TinyColor has several color combination functions for getting various pallets from a base color, with:
analogous, monochromatic, splitcomplement, triad, tetrad, and complement
The getters and setters in tiny color use the "get", "set", or "to" naming convention, whereas the more common javascript convention is to get when no parameters are provided, and set when a parameter is provided.
The scale API of Chroma is particularly robust and makes Chroma stand out in regards to creating color pallets and visualizations. With the scale API you define a custom scale to match your data set, and define stop points to create hard points when you want the color to change on a threshold. It also supports non linear scales like log, k-means, and quantiles.
Chroma is unique in its support for more advanced color spaces like LAB and HCL which can create more natural looking color spaces than the standard RGB and HSL variant.
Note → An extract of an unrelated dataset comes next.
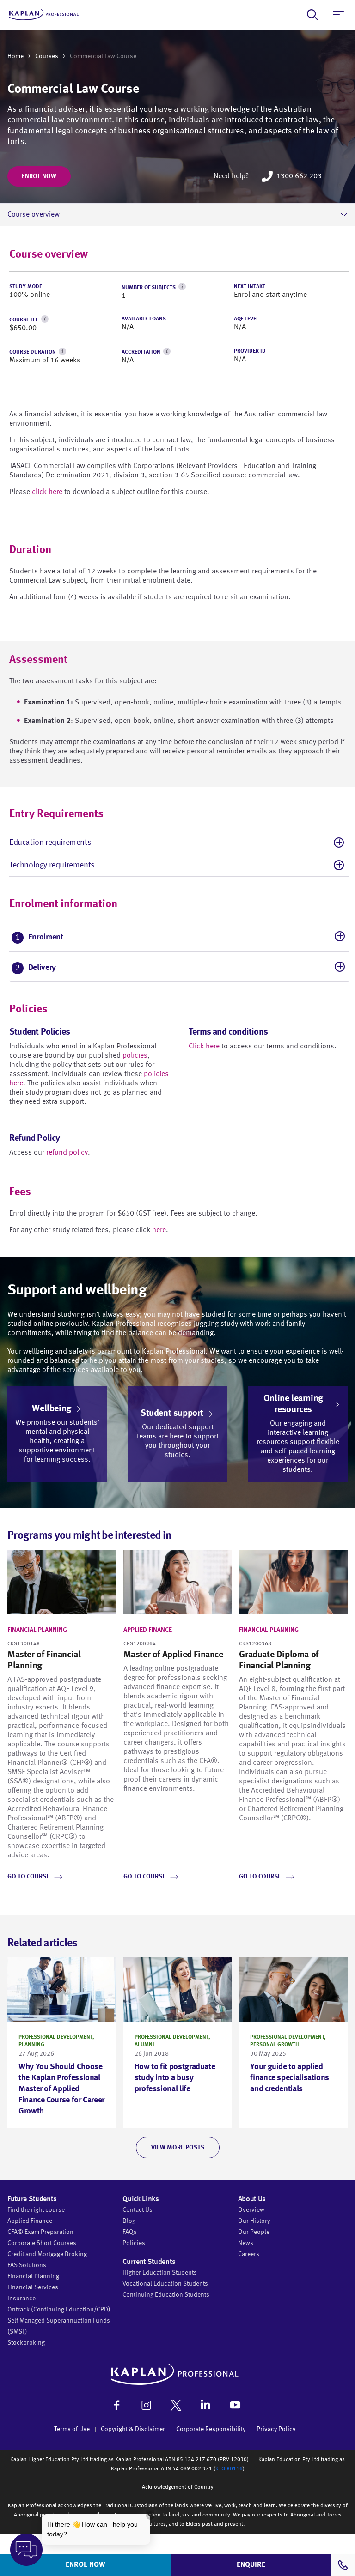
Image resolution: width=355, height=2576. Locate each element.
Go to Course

Chroma has a relatively limited set of color manipulation methods, containing: 'alpha', 'darken', 'brighten', 'saturate', 'desaturate', and 'luminance', but missing important methods like hue manipulation, whiteness, greyscale, and negation.
Color.js has one of the most complete sets of color manipulation methods, with methods for directly setting each value in all its supported color spaces of rgb, hsl, hsv, hwb, and cmyk, so you can set the following directly:
alpha, red, green, blue, hue, saturation (hsl), saturationv (hsv), lightness, whiteness, blackness, cyan, magenta, yellow, black
It also has many relative manipulation methods with:
blacken, clearer, darken, desaturate, greyscale, lighten, negate, opaquer, rotate, saturate, and whiten.
Color.js has CMYK support which most other color libraries don't have. While not necessary for everyone, CMYK can come in handy if you are doing any kinds of color manipulations that need to take print into account.